Parlamentar baiano aparece em diálogos extraídos do celular do ex-controlador do Banco Master; Ciro Soares teria atuado como intermediário de recados. Otto não é apontado como investigado e nega encontros presenciais com o banqueiro
Por Gabrielle Tricanico | POLÍTICA E JUSTIÇA | BAHIA
O caso Banco Master ganhou repercussão direta no cenário político da Bahia após a divulgação de mensagens extraídas pela Polícia Federal do celular de Daniel Vorcaro. Nos registros, o ex-controlador da instituição financeira se refere ao senador Otto Alencar (PSD-BA) como “conselheiro” e “comandante”.
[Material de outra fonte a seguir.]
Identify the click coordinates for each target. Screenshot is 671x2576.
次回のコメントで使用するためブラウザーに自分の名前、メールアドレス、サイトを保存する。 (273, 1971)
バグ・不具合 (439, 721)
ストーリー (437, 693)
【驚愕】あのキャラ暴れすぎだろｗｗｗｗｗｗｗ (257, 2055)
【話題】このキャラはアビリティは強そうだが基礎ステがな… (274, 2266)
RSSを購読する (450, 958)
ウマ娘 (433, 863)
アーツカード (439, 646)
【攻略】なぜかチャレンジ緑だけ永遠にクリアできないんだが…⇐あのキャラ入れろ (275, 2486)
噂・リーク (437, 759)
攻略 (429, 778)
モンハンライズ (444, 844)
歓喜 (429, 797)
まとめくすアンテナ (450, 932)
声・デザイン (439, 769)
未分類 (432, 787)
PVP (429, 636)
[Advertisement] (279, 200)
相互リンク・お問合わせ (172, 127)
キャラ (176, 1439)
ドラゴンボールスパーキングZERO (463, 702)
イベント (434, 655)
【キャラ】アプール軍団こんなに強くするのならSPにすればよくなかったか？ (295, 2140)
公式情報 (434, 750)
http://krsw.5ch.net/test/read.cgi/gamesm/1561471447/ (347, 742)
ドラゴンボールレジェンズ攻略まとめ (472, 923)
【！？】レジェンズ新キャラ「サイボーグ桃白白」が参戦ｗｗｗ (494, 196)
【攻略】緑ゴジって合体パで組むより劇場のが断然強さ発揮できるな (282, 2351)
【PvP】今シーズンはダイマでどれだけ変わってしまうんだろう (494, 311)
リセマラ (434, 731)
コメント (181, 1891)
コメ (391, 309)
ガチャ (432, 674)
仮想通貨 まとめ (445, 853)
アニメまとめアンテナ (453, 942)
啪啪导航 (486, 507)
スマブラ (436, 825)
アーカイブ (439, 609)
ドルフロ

A revelação chama atenção na Bahia pela posição ocupada por Otto no cenário político estadual e nacional. Senador pelo estado, o parlamentar tem uma trajetória de décadas na política baiana, já ocupou os cargos de vice-governador e governador e se consolidou como uma das principais lideranças do PSD no estado.
Mensagens citam senador baiano
De acordo com o conteúdo atribuído ao relatório da Polícia Federal, o advogado Ciro Soares aparece como interlocutor entre Vorcaro e Otto. Nas conversas, Ciro transmitia mensagens atribuídas ao senador, enviava fotografias ao lado dele e buscava estabelecer contatos entre o parlamentar e o banqueiro.
Em uma conversa de maio de 2024, Ciro informou a Vorcaro que Otto queria falar com ele. Após uma tentativa de ligação, o banqueiro respondeu tratando o senador como “conselheiro” e “comandante”.
As mensagens chamam atenção também pelo período em que ocorreram. Otto Alencar exercia mandato no Senado e participava de importantes discussões legislativas relacionadas à economia e ao funcionamento das instituições brasileiras.
Salvador aparece nas conversas
A Bahia também surge diretamente nos registros. Em mensagens posteriores, Ciro teria mencionado a possibilidade de uma conversa entre Otto e Vorcaro em Salvador ou em Brasília.
Outros diálogos registrados entre 2024 e 2025 mostram novas referências ao senador. Em dezembro de 2024, por exemplo, Ciro afirmou que Otto teria realizado um “movimento grande” relacionado a Vorcaro e estaria aguardando contato. O banqueiro respondeu que atravessava um momento complicado.
Já em outra conversa, Ciro afirmou estar com Otto e disse que o senador perguntava por Vorcaro. Na resposta, o empresário mencionou que estava construindo uma “virada de mesa” e que precisaria de apoio.
O conteúdo conhecido até agora, entretanto, não esclarece qual seria esse apoio nem demonstra que Otto tenha concordado em prestá-lo.
Otto não é apontado como investigado
A presença do nome do senador nas conversas exige uma distinção importante: referências feitas por terceiros em mensagens privadas não significam, por si só, participação em irregularidades.
Até o momento, Otto Alencar não é apontado como investigado no caso. O senador nega ter realizado encontros presenciais com Daniel Vorcaro.
Otto declarou ter conversado por telefone com o banqueiro em poucas ocasiões, por intermédio do celular de Ciro Soares. Segundo sua versão, Vorcaro buscava apoio relacionado a uma proposta envolvendo a cobertura do Fundo Garantidor de Créditos, o FGC. O senador afirma que não apoiou a iniciativa.
Ciro Soares também nega ter organizado encontros presenciais entre Otto e Vorcaro.
Caso ganha dimensão política na Bahia
A repercussão regional ocorre justamente porque Otto Alencar ocupa uma posição de destaque na política baiana. Além de representar a Bahia no Senado, sua trajetória inclui passagens pelo governo estadual e forte participação na articulação política do PSD.
As mensagens acrescentam, portanto, um novo elemento à investigação sobre as relações mantidas por Daniel Vorcaro enquanto comandava o Banco Master. Para a Bahia, a questão central passa a ser compreender qual foi a extensão efetiva dessa interlocução e separar os recados atribuídos ao senador das ações que possam ser documentalmente comprovadas.
Até aqui, o material divulgado demonstra referências, tentativas de aproximação e contatos atribuídos aos envolvidos, mas não comprova, isoladamente, a prática de irregularidade por Otto Alencar.